— Yapılacak İşler —
A. Aşağıdaki ilmin mahiyeti üzerine metne göre iktisadın neden bir ilim sayılmadığını bir ila üç cümleyle açıklayın.
B. İlmin mahiyeti üzerine metni kaldığı yerden sürdürün.

Mon, 3 Apr 2017 17:43:55 +0200

Kimden:

Dr Sadi IŞIKLILAR <sadi.isiklilar at gmail.com><mailto:sadi.isiklilar at gmail.com>

Kime:

tkaracay at baskent.edu.tr<mailto:tkaracay at baskent.edu.tr>




“Einstein’in görelilik kuramı” diye uydurukça bir başlıkla (doğrusu: EİNSTEİN’in İZAFİYET NAZARİYESİ)  adlı kitapçığınızın 40. Sayfasında, Müslümanların iyi takvimler  yapamadıklarını yazmışsınız. Roma’nın ise, güneş hareketlerine dayalı takvimi başarılı bulmuşsunuz.

Anlaşılan Kuran’ı iyi yahut hiç okumamışsınız. Buyrun:


55:5 - Güneş de ay da bir hesap iledir.

10/5 - ….  Seneleri ve 'hesabı' bilesiniz diye, Ay'a menziller (duraklar) takdir etti.

Gerçek takvim güneşe değil, ay sistemine dayanır. Ve Müslümanlar kullanılır. Güneş takviminden daha üstündür. Biraz araştırma ile öğrenebilirsiniz.

Bu mühim hata ve kitap lisanınızdaki uydurukça kelimeler yüzünden kitabınızı okumayı 40. Sayfasında bıraktım.

Bu da benim aynı mevzuda yakında neşretmeyi düşündüğüm bir kitabın birkaç sayfası….

(lisana dikkat!)



Dr Sadi IŞIKLILAR

İLMİN MAHİYETİ VE KAYNAKLARI
İlmin Mahiyeti

İlim, ilmî malûmatın (ilmî bilgilerin) mecmuuna verilen isimdir. İlmi bilgi ise, umumi geçerliliği bulunan bilgi demektir. İlmi, adi bilgiler toplamından ayıran temel hususiyeti, ilâhi olması, başka ifade ile yaratılmış olmasıdır. Adi bilgiler ise insan tarafından derlenmişlerdir. Hiç şüphesiz adi bilgiler de insan için faydalıdır, fakat mekân ve zamanda farklılık gösterebilir. Meselâ iktisat, fiyat, arz ve talep, ihtiyaçlar, ferdi ve milli gelir ve giderler, yatırımlar, faizler, istihdam, üretim ve inkısam gibi mevzularda insan tarafından oluşturulmuş bir takım adi bilgilerden teşkil eder. Bu sebeple iktisat, bir ilim değildir. Bu türlü, belli alandaki adi bilgiler mecmuuna ise Disiplin adı verilir.

— Verilen Malzeme —
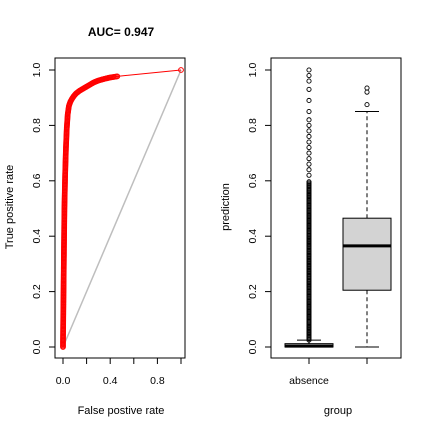 This screenshot has width=432, height=432. What do you see at coordinates (122, 32) in the screenshot?
I see `roc-title: AUC= 0.947` at bounding box center [122, 32].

— Cevaplar —
A. İlmi adi bilgilerden ayıran temel hususiyet, onun ilâhi, yani yaratılmış olmasıdır. İktisat ise fiyat, arz ve talep, yatırımlar, faizler, istihdam ve üretim gibi mevzularda insan tarafından oluşturulmuş adi bilgilerden teşkil eder. Bu sebeple iktisat bir ilim değil, bir disiplindir.

B.
İnsan, ilm’i bilgileri tespit edip ortaya çıkarır; zira bu tür bilgiler yaratılmış olduklarından zaten mevcutturlar; insanoğlu araştırması sonucu bunları tespit eder.

İlmin Kaynakları

İnsan, ilmi araştırmaları neticesinde ilmi bilgileri elde etmesi ve dolayısıyla yaratıldığını ifade ettiğimiz ilme ulaşmasında şu kaynakları kullanır:

a) Vahiy

b) Tefekkür

Şimdi bu kaynakları sırası ile tetkik edelim:

Vahiy, en sağlam bilgilerin elde edildiği kaynaktır. Ancak vahiy, nebilere mahsustur. Vahiy, Allah’ın nebilere bildirmesidir. Nebiler de bunları insanlara bildirir. Vahiy kapsamındaki bilgilerin bir kısmı doğrudan din kitabında yer alır. Meselâ, kâinatın gittikçe genişlemekte olduğu Kur’anda yer almaktadır. Ne var ki, tüm ilmi bilgiler vahyedilmediği gibi, artık vahiy yolu kapalıdır. Bu sebeple insan, diğer kaynaklara da müracaat etmiştir ve etmektedir.

İkinci kaynak tefekkürdür; yani bir fikre ulaşmak için düşünmektir. Tefekkür, birçok ilmi bilginin elde edilmesini sağlar. Meselâ, Nevton’un düşen elmayı görerek tefekkür etmesi, yerçekimi kanununun; Arşimed’in suyun tası kaldır-ması üzerinde tefekkür etmesi, Suyun Kaldırma Kuvveti Kanununun; Alfred Nobel’in kumlar (silisyum) üzerine dökülen sıvı nitratın patlamaması üzerinde tefekkür etmesi, dinamidin icadının ve keza Einstein’in ışık üzerinde tefekkür etmesi, izafiyetin ve E=mc2 ‘nin keşfedilmesini sağlamıştır.

İlmi bilgilerin sağlanmasında tefekkür, en önemli kaynaktır. Tefekkür sürecinde;

a) Müşahede (gözlem) ve Tecrübe (deney)

b) Muhakeme

sık kullanılan ameliyelerdir. Ne var ki müşahede ve tecrübe, sınırlı imkânlar verir. Zira müşahede ve tecrübe esnasında, bir çok tahdit edici (sınırlayıcı) faktör mevcuttur. Bu tahditler, duyu uzuvlarının kifayetsizliğinden ileri gelir. Meselâ gözler bazı dalga boyuna sahip ışınları göremediği gibi, kulaklar belli frekanstaki sesleri işitemez. Dolayısıyla müşahede ve tecrübe elbette mühimdir; ancak tam olarak yeterli değildir.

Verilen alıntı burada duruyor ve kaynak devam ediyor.